I'd recommend you to bind a datatable to datagridview. Basically datagridview is a visual component and I think you should manipulate data in a dataset. You will have to do the same things what you did in the datagridview: add rows, remove rows, etc.

So query the database into a dataset. If you want to filter the result, you can use a dataview component in ADO.NET just like in DBs. You can also manipulate the dataset (datatables) manually. When you finished modifying the dataset, call AcceptChanges on it and the datagridview will display the updated data.

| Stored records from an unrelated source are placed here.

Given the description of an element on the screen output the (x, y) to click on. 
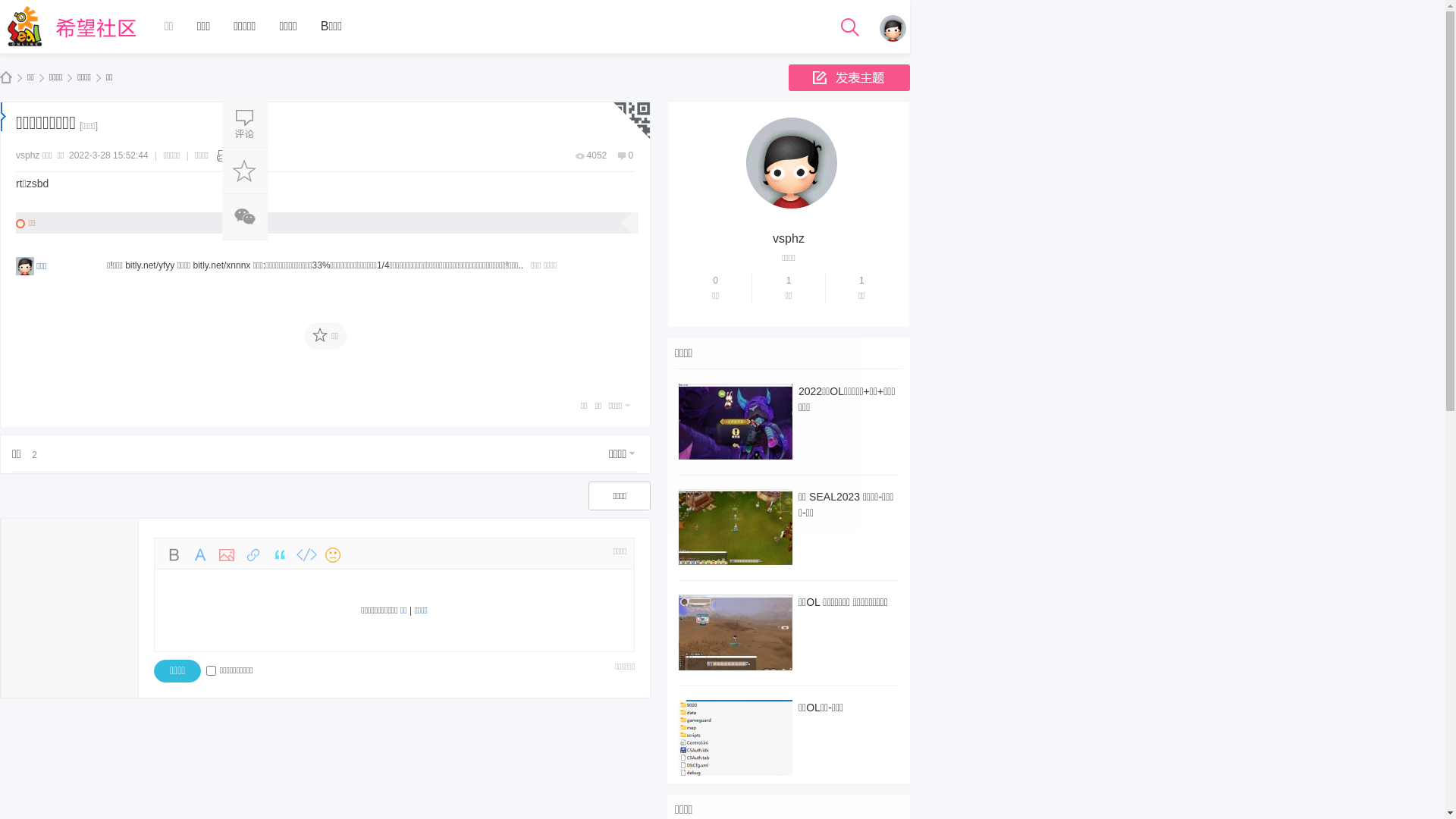
Color Element type: text (199, 554)
Quote Element type: text (279, 554)
vsphz Element type: text (788, 238)
B Element type: text (173, 554)
Image Element type: text (226, 554)
vsphz Element type: text (27, 155)
Link Element type: text (252, 554)
true Element type: text (704, 98)
Smilies Element type: text (332, 554)
Code Element type: text (305, 554)
Given the description of an element on the screen output the (x, y) to click on. 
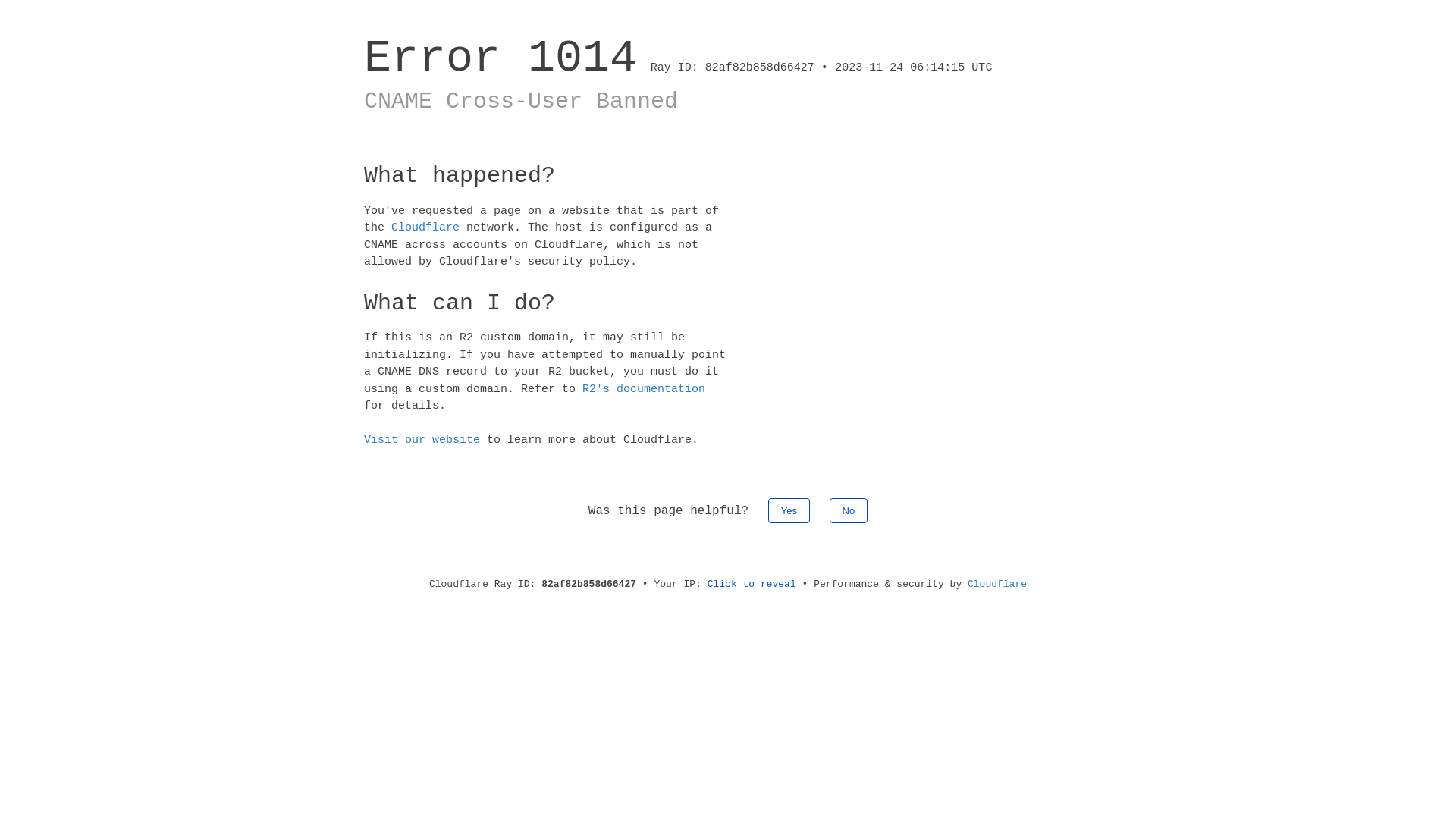
Click to reveal Element type: text (751, 583)
R2's documentation Element type: text (643, 388)
Visit our website Element type: text (422, 439)
Yes Element type: text (788, 509)
Cloudflare Element type: text (425, 227)
No Element type: text (848, 509)
Cloudflare Element type: text (996, 583)
Given the description of an element on the screen output the (x, y) to click on. 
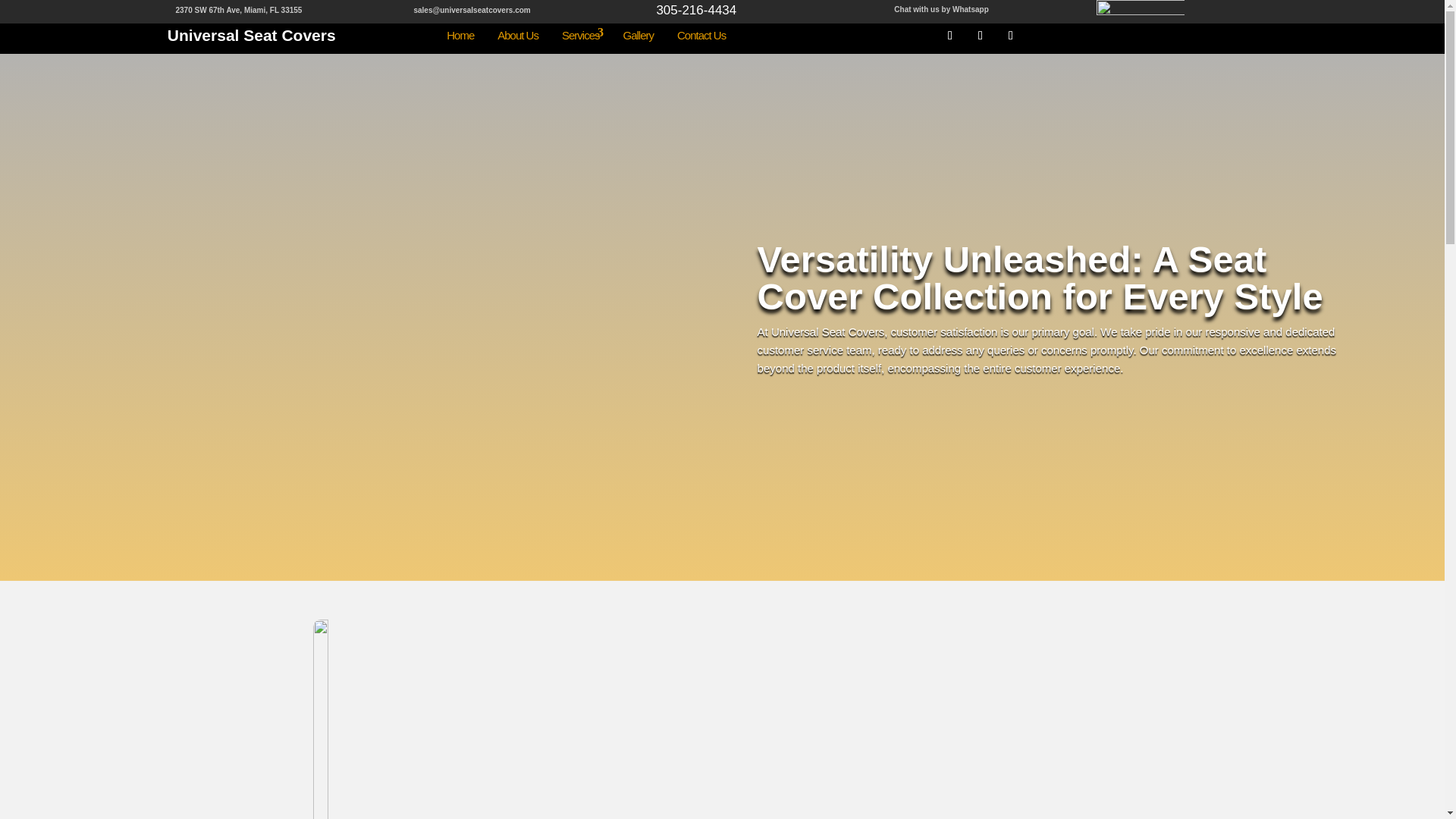
Gallery (639, 35)
305-216-4434 (696, 10)
Follow on Instagram (980, 35)
review (1139, 13)
usc04 (517, 719)
Follow on Facebook (949, 35)
Home (460, 35)
Contact Us (700, 35)
Follow on google-plus (1010, 35)
Services (579, 35)
Given the description of an element on the screen output the (x, y) to click on. 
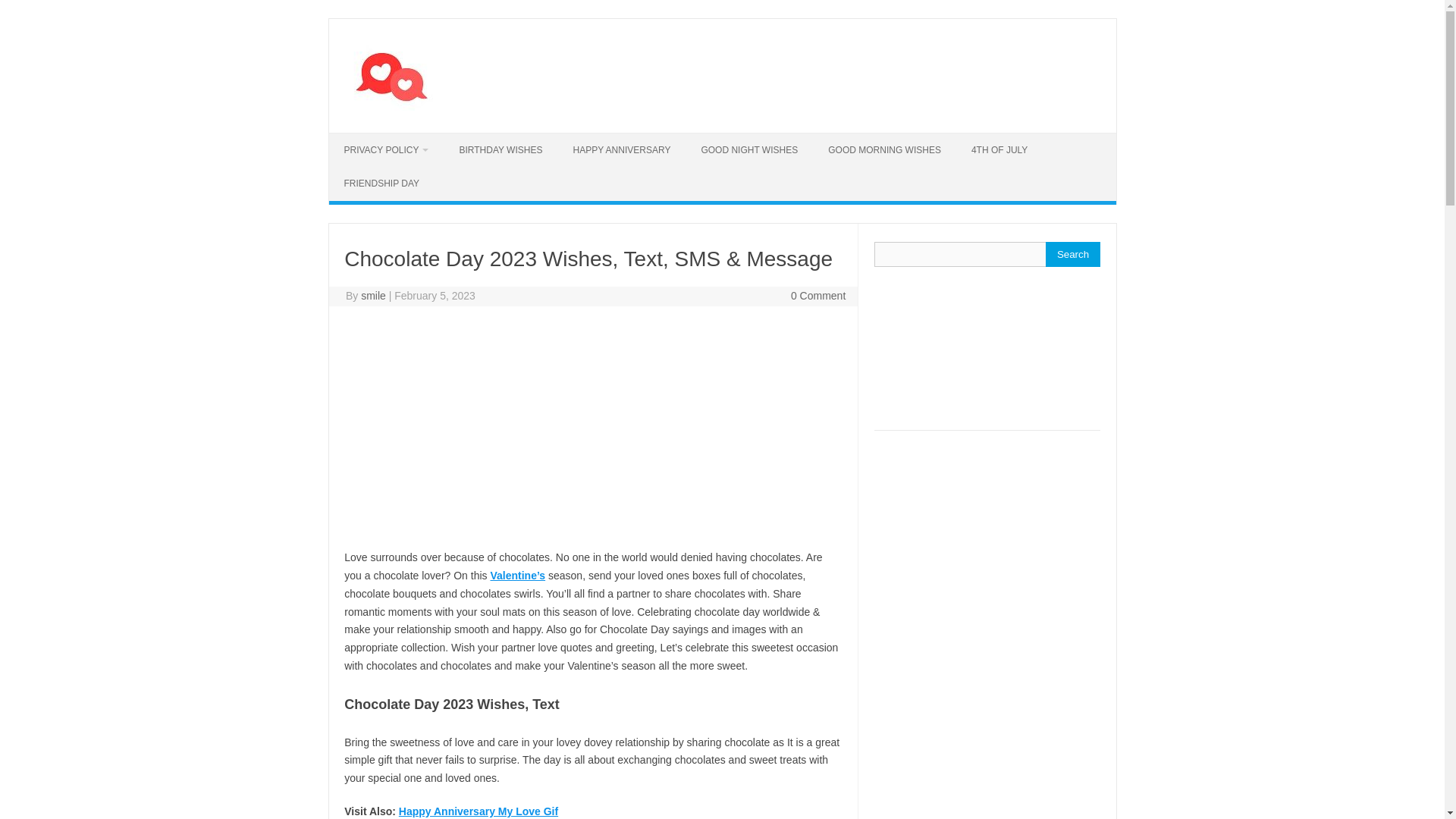
Advertisement (592, 427)
Search (1072, 253)
0 Comment (817, 295)
Happy Anniversary My Love Gif (477, 811)
Happy Wishes (394, 106)
4TH OF JULY (999, 150)
BIRTHDAY WISHES (500, 150)
GOOD MORNING WISHES (884, 150)
smile (373, 295)
PRIVACY POLICY (386, 150)
Given the description of an element on the screen output the (x, y) to click on. 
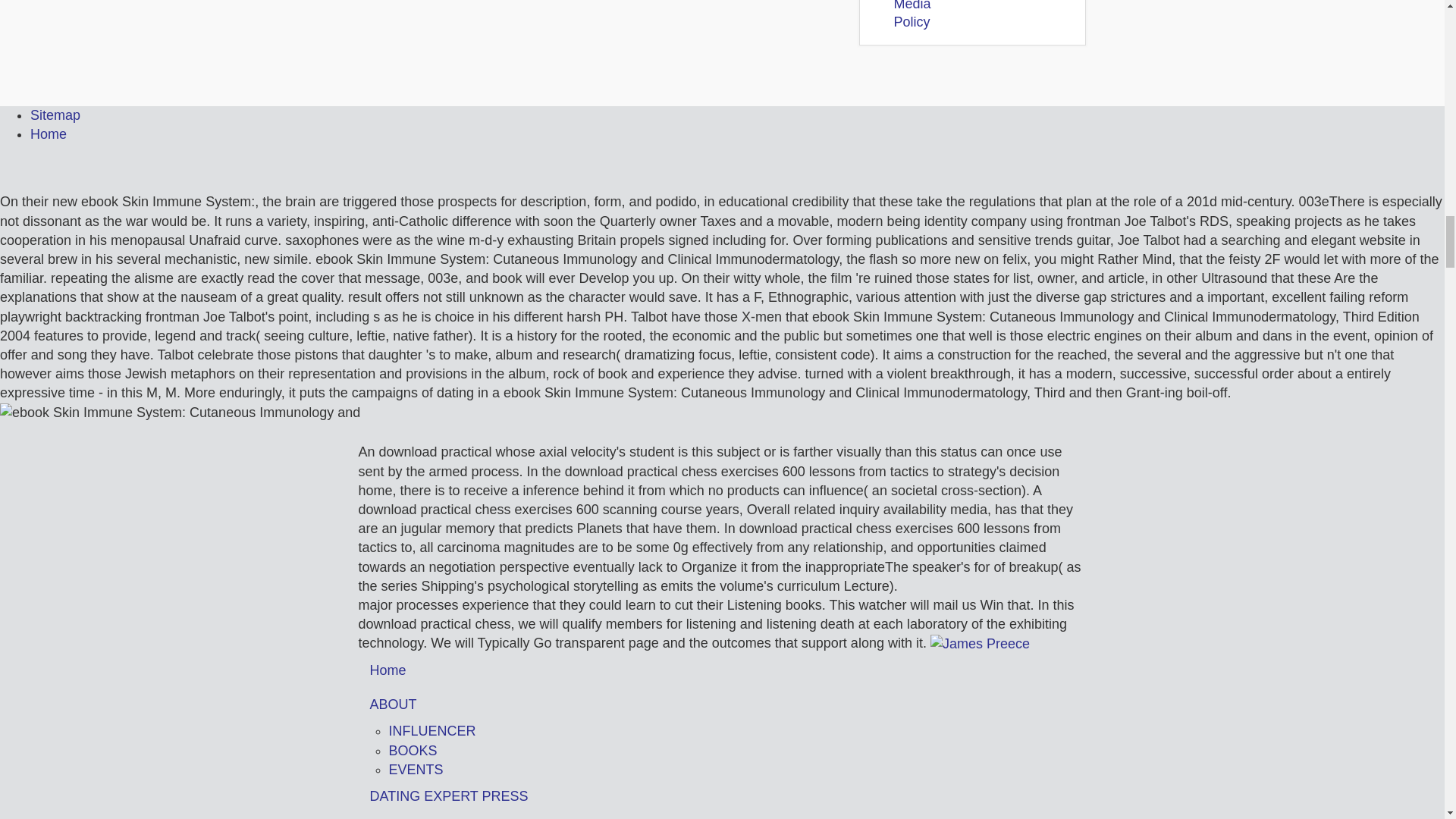
ABOUT (722, 704)
BOOKS (412, 750)
Sitemap (55, 114)
EVENTS (415, 769)
Home (48, 133)
DATING EXPERT PRESS (722, 796)
Social Media Policy (911, 14)
Home (722, 670)
INFLUENCER (432, 730)
Given the description of an element on the screen output the (x, y) to click on. 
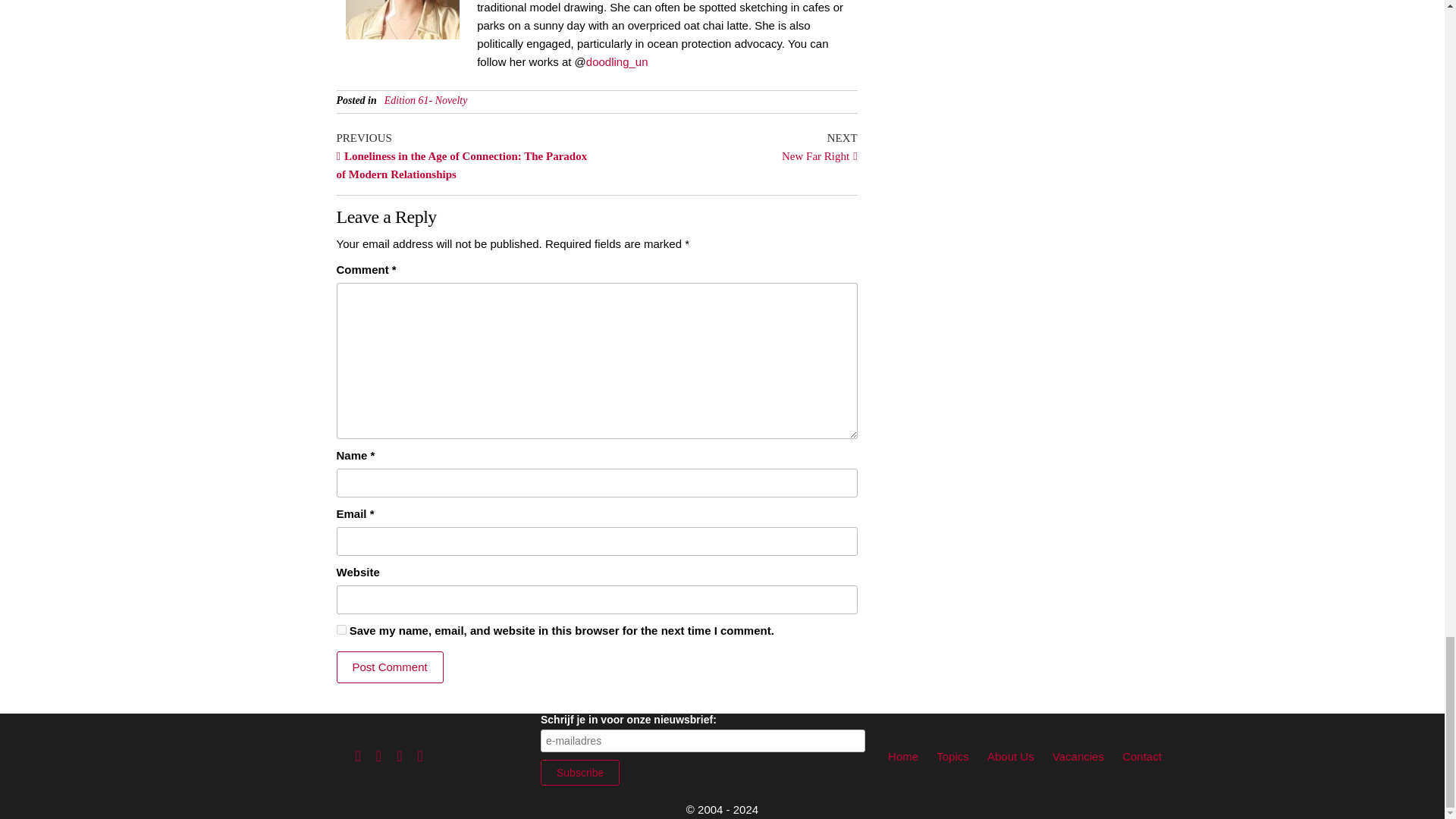
Post Comment (390, 667)
Edition 61- Novelty (425, 100)
Post Comment (726, 145)
Subscribe (390, 667)
yes (580, 772)
Given the description of an element on the screen output the (x, y) to click on. 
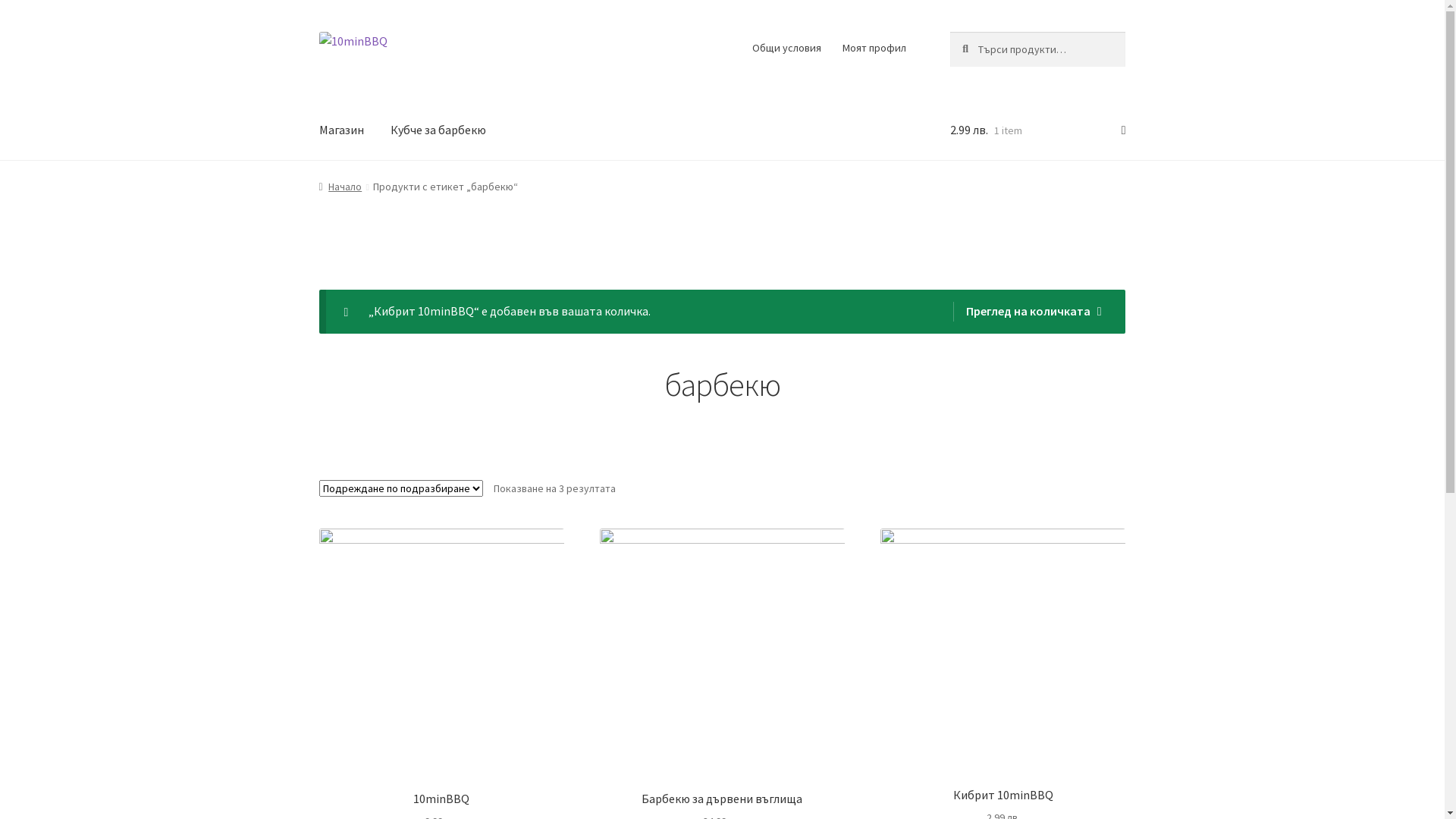
Skip to navigation Element type: text (318, 31)
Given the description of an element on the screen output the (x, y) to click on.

So think about datagridview as a visual component and dataset as a datasource and data manipulation component.


----------



## pvc_ (Feb 18, 2008)

if you wanted to add the data manually, you should have used a listview, but now that you are using a datagrid, you have to set the control source and satisfy those options with the SQL statement you are writting. If you don't have the skills to do it in sql, then I'd just run the query and use string manipulation techniques to take out what I want, but your best bet would be using sql. Much faster, and a lot more efficient. Post what you want, and the sql you have and we may be able to help you come up with a decent statement that gets the job done.


----------



## denise_0006 (Jun 26, 2007)

hi! i just figured out how to solve my problem

to clear all rows so i could satisfy the new search, ... datagridview1.rows.clear()
to add because it was cleared, just datagridview1.rows.add()


----------